Un’altra novità sarà la presentazione di produzioni originali pensate per consolidare il rapporto tra L’Aquila e la musica jazz, andando oltre, come ha spiegato Ada Montellanico (cantante, musicista e presidente dell’associazione Il jazz va a scuola), la “logica del singolo evento, per lavorare e costruire sul territorio”.

Una di queste prevede che ogni anno, a partire da quest’anno, un artista collabori con l’orchestra del conservatorio. L'incarico, per questa edizione, è stato affidato a Enrico Intra. Il celebre pianista e i giovani musicisti della big band Casella si esibiranno questa sera alle 20 a piazza Duomo.

Un altro progetto vede coinvolti studenti aquilani è quello intrapreso da Il jazz va a scuola insieme all’istituto Dante Alighieri: anche quest’anno sono stati confermati i laboratori ideati e svolti dall’associazione per avvicinare i ragazzi e le ragazze alla musica jazz. L’orchestra della scuola, diretta dal maestro Stefano Luigi Mangia, si esibirà domenica alle 16 all’auditorium del Parco.

Ada Montellanico l'ha definita “l’edizione del coraggio e del viaggio. Il viaggio è quello compiuto dalla Marcia Solidale ma è anche la dimensione dentro cui viviamo noi musicisti jazz, sempre proiettati alla ricerca, alla sfida continua con noi stessi. Ma è anche l’edizione del coraggio, perché essere qui non era affatto scontato.
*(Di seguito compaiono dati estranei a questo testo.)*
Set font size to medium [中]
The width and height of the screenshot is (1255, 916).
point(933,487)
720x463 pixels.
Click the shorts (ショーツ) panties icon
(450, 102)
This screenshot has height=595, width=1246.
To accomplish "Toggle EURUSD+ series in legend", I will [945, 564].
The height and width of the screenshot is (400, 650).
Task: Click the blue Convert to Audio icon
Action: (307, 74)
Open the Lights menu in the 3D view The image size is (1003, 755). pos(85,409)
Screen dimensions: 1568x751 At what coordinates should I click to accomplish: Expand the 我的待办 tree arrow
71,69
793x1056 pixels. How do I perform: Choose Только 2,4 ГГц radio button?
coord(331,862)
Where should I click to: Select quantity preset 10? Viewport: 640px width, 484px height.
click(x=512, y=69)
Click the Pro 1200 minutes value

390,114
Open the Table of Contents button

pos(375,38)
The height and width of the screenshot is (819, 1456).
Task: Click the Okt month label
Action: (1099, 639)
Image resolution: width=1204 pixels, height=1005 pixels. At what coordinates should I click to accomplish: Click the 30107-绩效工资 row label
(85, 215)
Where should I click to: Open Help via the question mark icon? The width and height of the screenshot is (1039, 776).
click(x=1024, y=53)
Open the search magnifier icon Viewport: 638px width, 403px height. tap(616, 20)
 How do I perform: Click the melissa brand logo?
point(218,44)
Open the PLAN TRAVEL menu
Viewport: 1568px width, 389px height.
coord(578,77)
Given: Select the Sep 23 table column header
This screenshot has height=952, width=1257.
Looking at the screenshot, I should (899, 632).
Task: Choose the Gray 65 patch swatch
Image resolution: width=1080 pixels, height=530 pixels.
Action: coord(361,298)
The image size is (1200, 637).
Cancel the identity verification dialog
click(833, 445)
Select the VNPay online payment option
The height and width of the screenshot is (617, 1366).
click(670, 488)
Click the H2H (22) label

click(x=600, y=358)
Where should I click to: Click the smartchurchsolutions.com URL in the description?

Lo abbiamo voluto fortemente anche per dare un segnale, in questo anno che ha visto saltare tanti concerti e tanti festival jazz”.

Tra i musicisti che si esibiranno quest’anno ci sono Enrico Intra, Antonello Salis, Simone Zanchini, Stefano Cocco Cantini, Silvia Bolognesi, Ares Tavolazzi, Roberto Ottaviano, Pietro Tonolo, Mauro Ottolini, Fabrizio Bosso, Giovanni Guidi, Marco Colonna, Marcella Carboni, Dario Cecchini, Susanna Stivali, Naomi Berril molti altri

“All’Aquila ormai ci sentiamo a casa” ha detto Paolo Fresu, che ha voluto ricordare come la nascita dell’associazione da lui presieduta, la Federazione nazionale Il jazz italiano, sia un frutto di quel che è iniziato all’Aquila nel 2015, con la prima, indimenticabile edizione. “Avevamo detto che saremmo rimasti qui a lungo e così è stato. Questo progetto deve andare avanti e continuerà ad accompagnare la rinascita dell’Aquila”.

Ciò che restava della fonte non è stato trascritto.